Der amerikanische Autor und Edgar-Gewinner Thomas Adcock berichtet exklusiv für CULTurMAG in seiner wöchentlichen Kolumne von dem täglichen Wahnsinn des US-Wahlkampfs. Diese Woche:
„G.O.P., R.I.P“
Last week’s daily menu of discouraging news for White House hopeful Mitt Romney began late on Monday afternoon with the bombshell release of a video surreptitiously taped during a fundraising banquet last May in Florida. At the private gathering, the multi-millionaire challenger to President Barack Obama disparaged half the American population as social parasites who feel “entitled to health care, food, housing, you name it” and therefore bound to cast beggarly ballots for their incumbent benefactor.

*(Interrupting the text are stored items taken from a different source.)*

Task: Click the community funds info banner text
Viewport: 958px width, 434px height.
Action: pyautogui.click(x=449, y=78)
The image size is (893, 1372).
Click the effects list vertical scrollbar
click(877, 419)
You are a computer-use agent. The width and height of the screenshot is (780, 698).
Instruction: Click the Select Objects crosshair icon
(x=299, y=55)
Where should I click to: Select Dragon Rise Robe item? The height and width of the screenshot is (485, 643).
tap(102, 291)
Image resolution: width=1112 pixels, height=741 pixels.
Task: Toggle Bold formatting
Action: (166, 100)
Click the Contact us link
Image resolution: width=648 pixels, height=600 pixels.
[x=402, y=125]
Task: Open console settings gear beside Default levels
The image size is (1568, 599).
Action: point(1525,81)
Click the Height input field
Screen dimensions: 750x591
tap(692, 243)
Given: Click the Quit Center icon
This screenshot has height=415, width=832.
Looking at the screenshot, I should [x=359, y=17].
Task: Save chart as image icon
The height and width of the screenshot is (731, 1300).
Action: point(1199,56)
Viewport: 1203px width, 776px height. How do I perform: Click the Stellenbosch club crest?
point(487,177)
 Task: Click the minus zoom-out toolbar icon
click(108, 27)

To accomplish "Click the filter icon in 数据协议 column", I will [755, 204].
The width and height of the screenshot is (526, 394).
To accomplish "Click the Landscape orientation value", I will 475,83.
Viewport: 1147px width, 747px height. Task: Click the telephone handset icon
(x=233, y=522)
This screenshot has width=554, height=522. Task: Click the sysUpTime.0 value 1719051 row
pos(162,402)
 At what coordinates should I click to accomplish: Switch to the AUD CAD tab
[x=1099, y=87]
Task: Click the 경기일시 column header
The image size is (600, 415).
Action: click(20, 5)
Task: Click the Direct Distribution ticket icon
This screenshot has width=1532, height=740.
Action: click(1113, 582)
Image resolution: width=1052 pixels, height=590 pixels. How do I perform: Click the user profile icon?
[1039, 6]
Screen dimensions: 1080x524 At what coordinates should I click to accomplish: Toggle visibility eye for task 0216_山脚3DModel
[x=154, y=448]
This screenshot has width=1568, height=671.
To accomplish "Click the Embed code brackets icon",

For good measure, Mr. Romney affirmed the genteel socio-economic prejudices of his audience of fellow Caucasian multi-millionaires—some two hundred corporate grandees admitted for a per person fee of $50,000 (€38,680)—with a racial yuk. Were he of swarthy Mexican facial hue, quipped Mr. Romney, election victory would be assured.
The dinner performance prompted orgiastic denunciations by non-invitees, including lusty fulminations from Mr. Romney’s high-ranking Republican comrades. The consensus among opinion pollsters: Mr. Obama will dispatch Mr. Romney, handily, upon the sixth of November.
One of the more charitable epithets lain to Mr. Romney, post-banquet, was “sneering plutocrat.” For his part, Mr. Romney acknowledged that his comments were “not elegantly stated.”
Lost in the week’s hullabaloo of outrage was the quiet reaction of those who study contemporary American politics: the once proud Grand Old Party, a Republican nickname, might well implode, with a death watch to commence on the seventh of November. May the G.O.P. rest in peace—R.I.P., as the farewell is commonly inscribed on tombstones across the United States.
On March 2nd, five months before he died, the Irish-born political journalist Alexander Cockburn presciently observed in Truthout, an online daily newspaper, “What we could be witnessing is the death of the Republican Party as one capable of winning a national election, since its active base are right-wing nuts of the sort Romney has been groveling to.”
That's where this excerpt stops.